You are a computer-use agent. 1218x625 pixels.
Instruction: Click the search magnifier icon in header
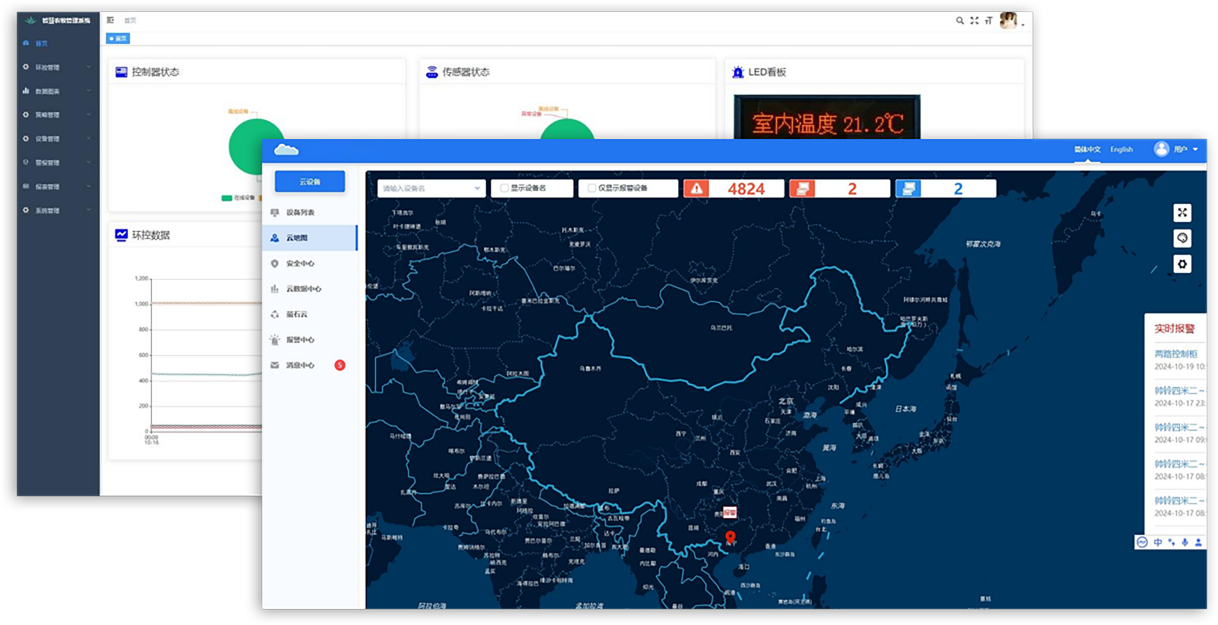pos(960,20)
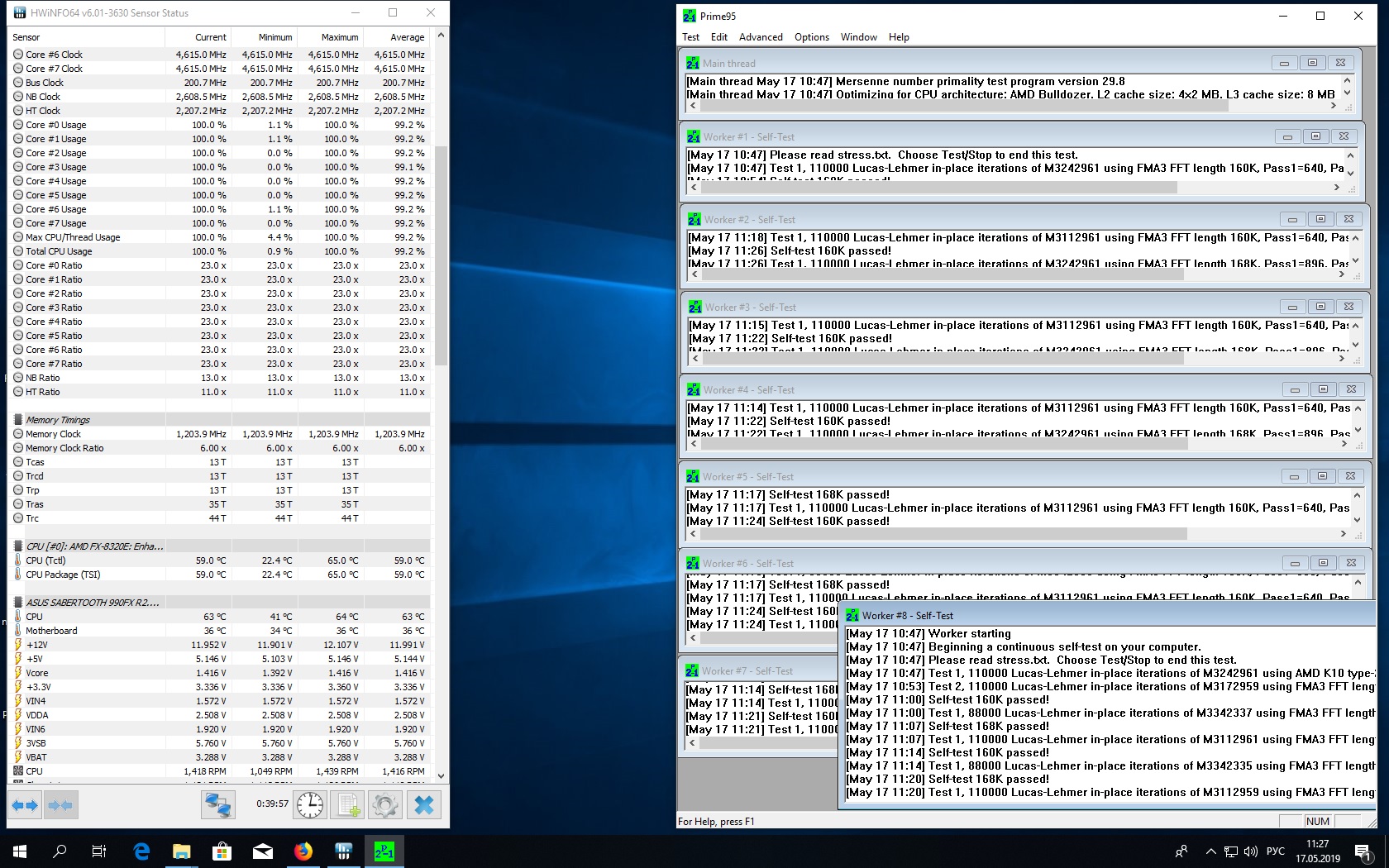Viewport: 1389px width, 868px height.
Task: Start logging with the sheet plus icon
Action: (x=347, y=804)
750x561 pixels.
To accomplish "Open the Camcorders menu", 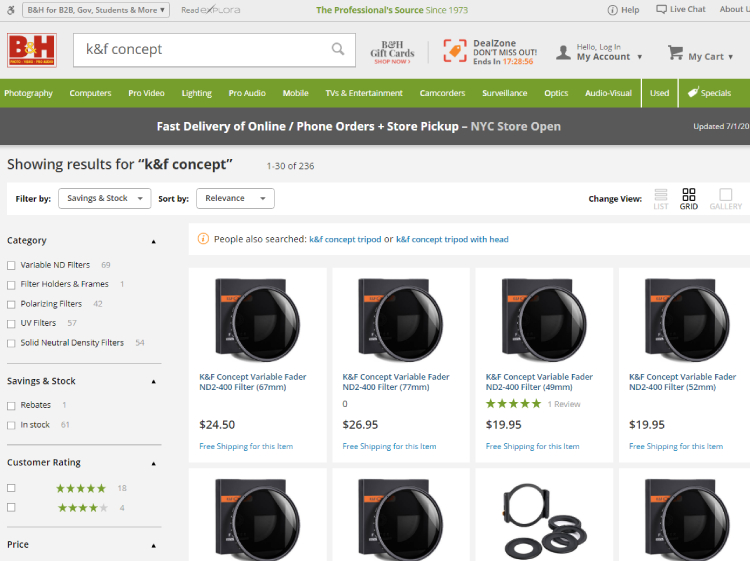I will 442,93.
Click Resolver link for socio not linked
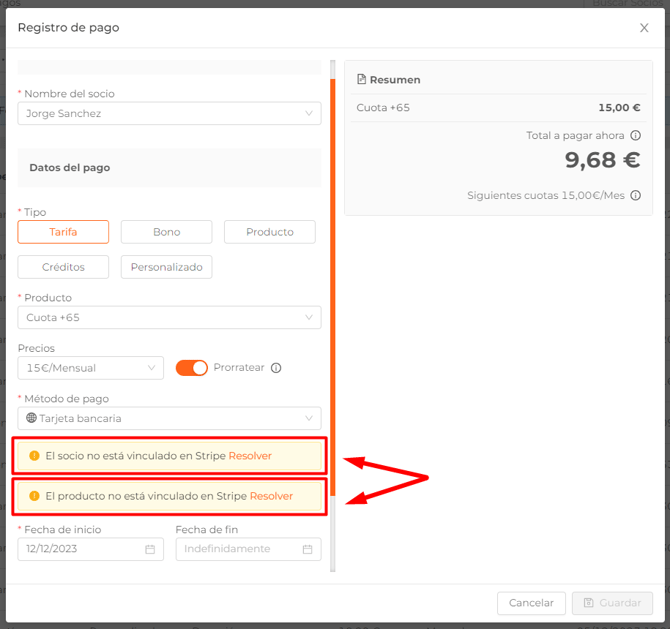The height and width of the screenshot is (629, 670). coord(250,456)
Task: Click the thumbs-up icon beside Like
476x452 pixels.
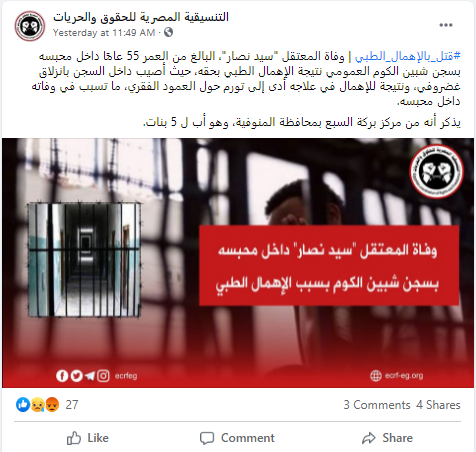Action: pos(74,438)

### Problem requirements
Once the line with "Click Resolver link for socio not linked" is found, write out that line and every later line of the listing above exactly, through the last one, and skip any pictures.

### Your solution
Click Resolver link for socio not linked
The height and width of the screenshot is (629, 670). coord(250,456)
Task: Click the thumbs-up icon beside Like
476x452 pixels.
Action: pos(74,438)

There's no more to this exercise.